___ Data excerpts
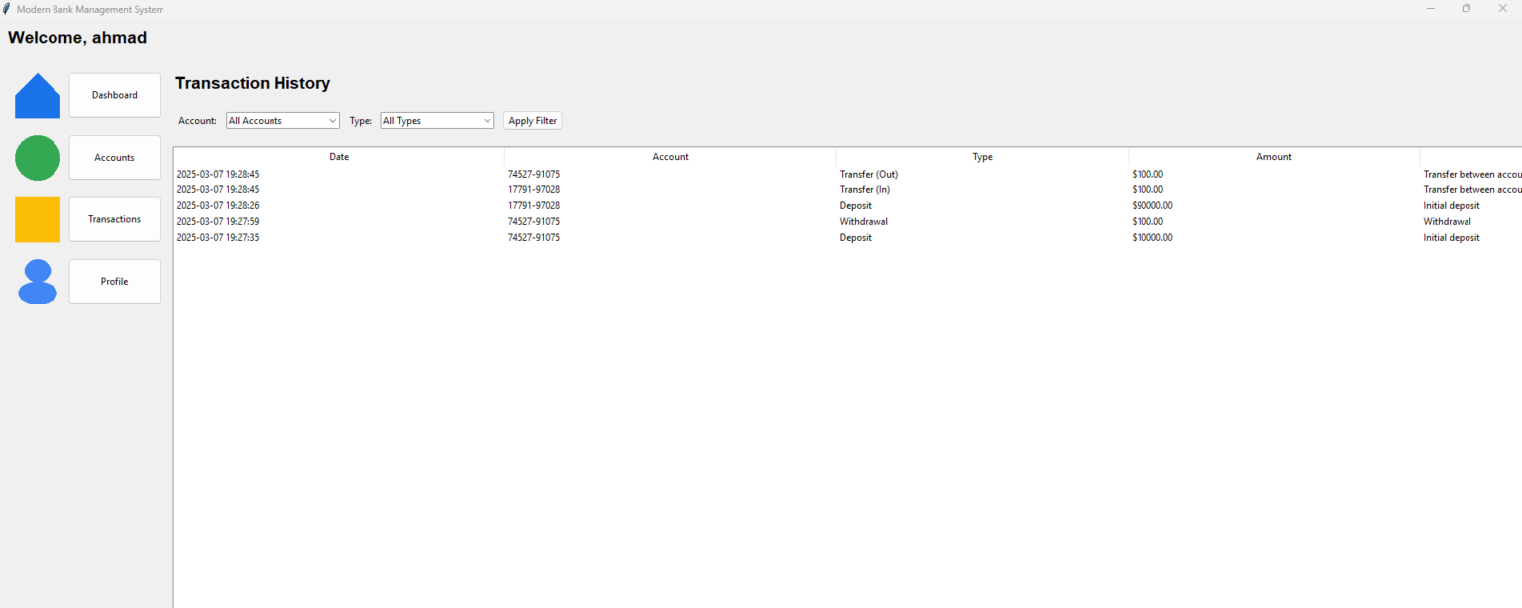Click the Date column header

point(339,156)
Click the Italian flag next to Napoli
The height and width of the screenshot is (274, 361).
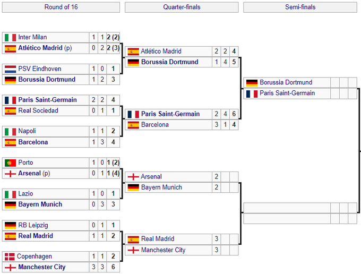point(10,131)
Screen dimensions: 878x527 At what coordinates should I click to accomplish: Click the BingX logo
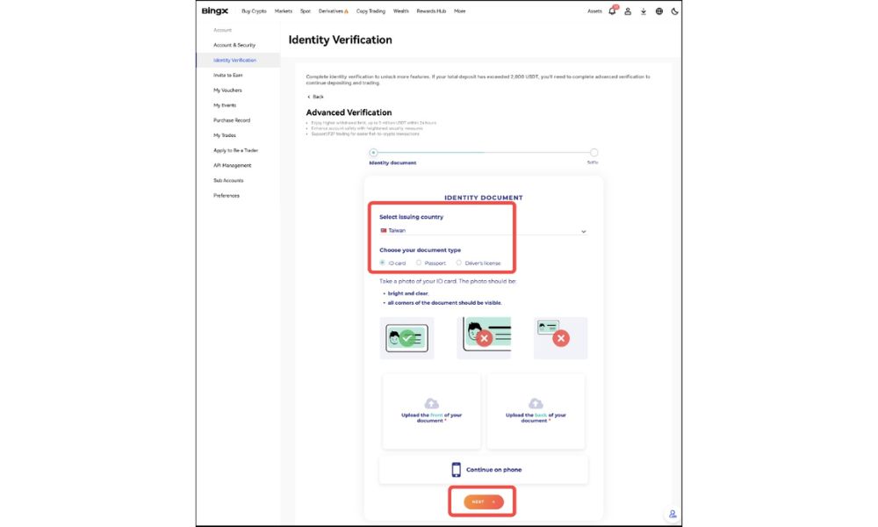click(214, 11)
______
• What the exercise asks: Please quote the data from the line holding "Screen dimensions: 878x527" through the end of the data, including both ends, and leave the pictures out of your answer.

• The completed task:
Screen dimensions: 878x527 At what coordinates should I click to accomplish: Click the BingX logo
click(214, 11)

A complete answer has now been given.